Child labor is therefore not an isolated problem, but a consequence of low wages, a lack of social security, and opaque supply chains.

Why low prices favor these structures

Extremely cheap clothing rarely arises by chance. Price pressure is passed on along the entire supply chain – until it reaches those who are least protected.

Conventional fashion production is often based on:

  • short-term orders
  • interchangeable workers
  • lack of responsibility for upstream production stages

The true costs remain invisible.

What fair production conditions oppose

Fair production conditions consciously set a different focus.
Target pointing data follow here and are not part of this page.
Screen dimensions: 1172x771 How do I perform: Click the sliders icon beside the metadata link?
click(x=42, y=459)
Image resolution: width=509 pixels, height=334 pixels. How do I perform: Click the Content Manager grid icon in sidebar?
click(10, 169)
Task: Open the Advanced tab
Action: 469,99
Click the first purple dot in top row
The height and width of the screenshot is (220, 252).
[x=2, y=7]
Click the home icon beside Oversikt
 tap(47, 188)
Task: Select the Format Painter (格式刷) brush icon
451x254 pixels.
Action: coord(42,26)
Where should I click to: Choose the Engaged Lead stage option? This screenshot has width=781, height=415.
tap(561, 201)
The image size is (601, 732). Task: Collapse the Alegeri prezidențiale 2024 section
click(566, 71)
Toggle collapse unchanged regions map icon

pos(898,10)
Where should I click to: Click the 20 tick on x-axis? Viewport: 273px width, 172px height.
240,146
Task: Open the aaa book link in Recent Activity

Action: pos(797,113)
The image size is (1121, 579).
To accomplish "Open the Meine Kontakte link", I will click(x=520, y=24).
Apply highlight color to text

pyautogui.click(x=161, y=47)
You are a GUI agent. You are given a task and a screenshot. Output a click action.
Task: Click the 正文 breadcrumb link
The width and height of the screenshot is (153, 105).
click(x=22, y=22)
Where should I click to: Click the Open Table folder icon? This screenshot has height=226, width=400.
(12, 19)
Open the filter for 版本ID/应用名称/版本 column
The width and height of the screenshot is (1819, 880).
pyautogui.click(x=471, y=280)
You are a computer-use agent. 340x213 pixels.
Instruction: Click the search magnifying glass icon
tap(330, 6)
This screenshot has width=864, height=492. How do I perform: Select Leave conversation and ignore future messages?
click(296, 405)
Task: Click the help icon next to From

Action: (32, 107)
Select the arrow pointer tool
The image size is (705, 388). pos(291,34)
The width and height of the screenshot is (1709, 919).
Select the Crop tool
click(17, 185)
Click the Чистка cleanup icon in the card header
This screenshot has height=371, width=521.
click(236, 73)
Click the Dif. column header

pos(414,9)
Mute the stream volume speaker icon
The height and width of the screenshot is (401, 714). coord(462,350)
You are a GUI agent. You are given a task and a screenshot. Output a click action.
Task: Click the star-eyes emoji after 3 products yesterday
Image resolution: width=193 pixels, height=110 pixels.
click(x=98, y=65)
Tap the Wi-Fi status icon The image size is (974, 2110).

They aim to avoid systemic problems – not just individual symptoms.

These include:

  • fair, living wages that enable families to live without economic coercion
  • regulated working hours and paid overtime
  • safe working conditions and health care
  • no child or forced labor
  • transparency along the entire supply chain
  • long-term partnerships instead of short-term price negotiations

Fair production means responsibility – for people, environment, and quality.

LANA's conscious path

At LANA, fair production is not a footnote, but the basis of our actions.
We rely on transparent supply chains, long-term relationships, and conditions that enable people to work with dignity – without exploitation, without pressure, without looking away.

Because we are convinced:
Fashion must never come at the expense of people – whether adults or children.

For exactly this reason, most of our articles are GOTS-certified.
The GOTS seal (Global Organic Textile Standard) stands not only for ecological materials but also for strict social criteria along the entire supply chain – from raw material extraction to manufacturing. Fair working conditions, social responsibility, and transparency are integral components of this standard and align with our own values.

For us, fair fashion is not a trend, but a philosophy.